Cambiamo l’Europa facendo crescere le organizzazioni sindacali.  Attaccati, criticati, esclusi, i sindacati negli ultimi anni hanno subito diversi attacchi che hanno reso sempre più difficile il riconoscimento e il ruolo acquisito dopo anni di battaglie.  Per essere pronti a rispondere alle sfide e ai cambiamenti in atto, Uni Europa ha bisogno di sindacati forti; per poter migliorare i diritti e le condizioni di lavoro, garantire un equa remunerazione, e far sentire la propria voce nel dibattito economico. Ma per ottenere ciò è necessario riuscire a ricreare una base attiva e partecipativa più ampia.

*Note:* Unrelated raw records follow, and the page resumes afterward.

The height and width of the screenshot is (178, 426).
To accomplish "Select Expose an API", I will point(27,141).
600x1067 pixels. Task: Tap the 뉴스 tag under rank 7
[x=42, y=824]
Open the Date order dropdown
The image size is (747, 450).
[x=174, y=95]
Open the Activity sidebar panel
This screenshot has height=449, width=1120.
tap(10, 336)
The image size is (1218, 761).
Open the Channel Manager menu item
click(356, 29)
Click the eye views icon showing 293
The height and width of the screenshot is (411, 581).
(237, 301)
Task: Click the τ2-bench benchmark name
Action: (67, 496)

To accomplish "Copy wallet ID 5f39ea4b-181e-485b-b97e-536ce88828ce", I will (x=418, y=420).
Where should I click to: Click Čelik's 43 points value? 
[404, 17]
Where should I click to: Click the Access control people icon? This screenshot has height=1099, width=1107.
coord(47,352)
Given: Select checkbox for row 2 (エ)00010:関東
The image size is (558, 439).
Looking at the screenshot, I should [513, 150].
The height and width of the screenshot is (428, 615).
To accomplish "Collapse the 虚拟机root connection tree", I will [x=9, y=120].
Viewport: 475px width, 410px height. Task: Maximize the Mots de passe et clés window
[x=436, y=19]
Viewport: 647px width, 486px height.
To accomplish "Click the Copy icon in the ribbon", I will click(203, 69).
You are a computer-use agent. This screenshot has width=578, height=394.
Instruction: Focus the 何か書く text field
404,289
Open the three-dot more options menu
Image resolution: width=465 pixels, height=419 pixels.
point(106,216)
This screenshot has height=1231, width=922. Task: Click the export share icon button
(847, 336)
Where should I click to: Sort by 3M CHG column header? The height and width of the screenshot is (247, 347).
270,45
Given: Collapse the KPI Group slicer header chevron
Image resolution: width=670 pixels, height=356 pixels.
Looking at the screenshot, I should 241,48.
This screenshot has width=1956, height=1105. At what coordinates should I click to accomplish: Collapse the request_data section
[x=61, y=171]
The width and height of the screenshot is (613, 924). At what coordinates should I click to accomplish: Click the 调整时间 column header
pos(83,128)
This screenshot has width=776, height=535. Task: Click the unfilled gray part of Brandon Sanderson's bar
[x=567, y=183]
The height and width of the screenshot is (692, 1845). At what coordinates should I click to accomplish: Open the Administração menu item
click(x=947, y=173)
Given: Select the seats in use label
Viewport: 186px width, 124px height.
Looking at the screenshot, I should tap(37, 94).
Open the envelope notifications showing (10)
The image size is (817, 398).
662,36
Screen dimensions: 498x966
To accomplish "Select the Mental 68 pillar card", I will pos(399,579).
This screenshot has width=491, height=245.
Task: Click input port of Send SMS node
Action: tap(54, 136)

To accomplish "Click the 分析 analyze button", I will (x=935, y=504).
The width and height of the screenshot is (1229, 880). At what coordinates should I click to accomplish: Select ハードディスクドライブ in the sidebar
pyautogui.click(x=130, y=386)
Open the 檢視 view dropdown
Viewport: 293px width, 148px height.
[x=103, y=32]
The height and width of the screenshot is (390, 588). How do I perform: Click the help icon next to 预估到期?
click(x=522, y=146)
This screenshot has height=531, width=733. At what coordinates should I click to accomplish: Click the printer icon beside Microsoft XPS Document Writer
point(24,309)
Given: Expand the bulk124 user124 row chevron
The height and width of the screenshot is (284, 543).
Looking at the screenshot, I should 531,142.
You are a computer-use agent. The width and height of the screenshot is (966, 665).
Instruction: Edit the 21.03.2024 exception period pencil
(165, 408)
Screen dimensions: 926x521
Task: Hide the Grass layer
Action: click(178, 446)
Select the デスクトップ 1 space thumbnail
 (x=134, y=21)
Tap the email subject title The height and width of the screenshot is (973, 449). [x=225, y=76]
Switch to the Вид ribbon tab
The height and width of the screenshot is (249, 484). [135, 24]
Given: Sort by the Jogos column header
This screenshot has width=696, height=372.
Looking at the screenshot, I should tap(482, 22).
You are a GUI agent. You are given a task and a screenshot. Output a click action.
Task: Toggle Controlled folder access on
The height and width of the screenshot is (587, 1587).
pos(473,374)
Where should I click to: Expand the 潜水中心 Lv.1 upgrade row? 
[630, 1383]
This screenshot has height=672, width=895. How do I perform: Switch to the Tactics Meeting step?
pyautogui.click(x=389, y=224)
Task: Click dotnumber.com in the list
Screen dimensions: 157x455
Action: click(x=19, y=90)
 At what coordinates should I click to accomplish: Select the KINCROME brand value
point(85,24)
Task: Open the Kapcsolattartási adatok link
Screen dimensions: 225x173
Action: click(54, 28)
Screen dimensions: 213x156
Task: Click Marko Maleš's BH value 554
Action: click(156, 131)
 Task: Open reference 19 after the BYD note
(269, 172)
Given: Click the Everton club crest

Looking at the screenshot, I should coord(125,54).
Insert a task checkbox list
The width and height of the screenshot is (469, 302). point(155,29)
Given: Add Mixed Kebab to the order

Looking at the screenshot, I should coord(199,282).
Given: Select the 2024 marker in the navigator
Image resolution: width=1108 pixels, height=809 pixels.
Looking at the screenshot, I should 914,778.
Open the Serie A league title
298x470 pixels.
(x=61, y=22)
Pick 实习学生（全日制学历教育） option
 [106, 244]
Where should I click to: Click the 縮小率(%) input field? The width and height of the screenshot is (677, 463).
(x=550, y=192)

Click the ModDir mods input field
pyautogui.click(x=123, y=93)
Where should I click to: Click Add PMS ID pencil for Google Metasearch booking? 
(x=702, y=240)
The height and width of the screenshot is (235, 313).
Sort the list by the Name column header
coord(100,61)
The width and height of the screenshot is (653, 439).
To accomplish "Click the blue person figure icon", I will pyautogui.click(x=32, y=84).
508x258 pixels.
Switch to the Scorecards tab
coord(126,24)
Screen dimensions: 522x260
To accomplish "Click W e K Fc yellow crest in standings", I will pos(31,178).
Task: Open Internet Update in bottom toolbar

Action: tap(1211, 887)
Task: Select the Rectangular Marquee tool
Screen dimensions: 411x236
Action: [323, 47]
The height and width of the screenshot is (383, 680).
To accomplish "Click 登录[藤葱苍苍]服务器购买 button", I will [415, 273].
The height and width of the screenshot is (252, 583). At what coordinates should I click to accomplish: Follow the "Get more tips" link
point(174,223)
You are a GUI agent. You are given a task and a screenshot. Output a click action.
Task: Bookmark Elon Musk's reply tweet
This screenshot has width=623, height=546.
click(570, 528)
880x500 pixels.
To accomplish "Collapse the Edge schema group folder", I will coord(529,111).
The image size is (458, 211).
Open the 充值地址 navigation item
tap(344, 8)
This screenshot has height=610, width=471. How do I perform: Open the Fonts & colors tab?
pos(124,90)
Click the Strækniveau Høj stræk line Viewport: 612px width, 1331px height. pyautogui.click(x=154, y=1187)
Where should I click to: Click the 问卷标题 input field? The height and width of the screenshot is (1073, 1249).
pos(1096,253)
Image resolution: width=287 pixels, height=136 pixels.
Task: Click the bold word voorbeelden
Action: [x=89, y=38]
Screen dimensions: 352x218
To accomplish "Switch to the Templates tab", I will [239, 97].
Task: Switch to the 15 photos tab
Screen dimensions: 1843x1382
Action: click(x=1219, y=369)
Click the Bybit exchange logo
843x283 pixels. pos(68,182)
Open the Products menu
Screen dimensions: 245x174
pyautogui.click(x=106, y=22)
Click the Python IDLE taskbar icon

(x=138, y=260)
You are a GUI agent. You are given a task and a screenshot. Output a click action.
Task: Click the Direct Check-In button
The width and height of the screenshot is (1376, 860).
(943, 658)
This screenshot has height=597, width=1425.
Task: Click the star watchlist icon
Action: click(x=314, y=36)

Cambiamo l’Europa facendo crescere il potere della contrattazione. Uni Europa, insieme ai sindacati affiliati, si attiverà per rafforzare il potere contrattuale delle organizzazioni. È indispensabile continuare a battersi per i diritti collettivi e per invertire la tendenza delle politiche governative che continuano a limitare l’azione sindacale.

Cambiamo l’Europa facendo crescere in qualità i posti di lavoro. Le nuove tecnologie e la rapida evoluzione del mondo del lavoro, hanno modificato il settore dei servizi, sviluppando nuove forme di occupazione e di organizzazione del lavoro. Uni Europa vuole sviluppare una propria visione e azioni concrete affinchè il settore europeo dei servizi possa crescere, e di conseguenze creare posti di lavoro di qualità,  con buone condizioni di lavoro e con salari equi.

Tra gli altri impegni, la federazione europea dei servizi, vuole trovare il modo per parlare ai giovani, comprendere le loro esigenze e le richieste delle nuove generazioni, che più di tutti hanno subito il colpo della peggioramento economico,  tra le difficoltà di trovare un posto nel mondo del lavoro, e la crisi di fiducia nel futuro. Coinvolgere e motivare i giovani, per impegnarsi nel lavoro sindacale , diventa un obiettivo primario anche per aumentare la partecipazione dei giovani alle conferenze Uni Europa.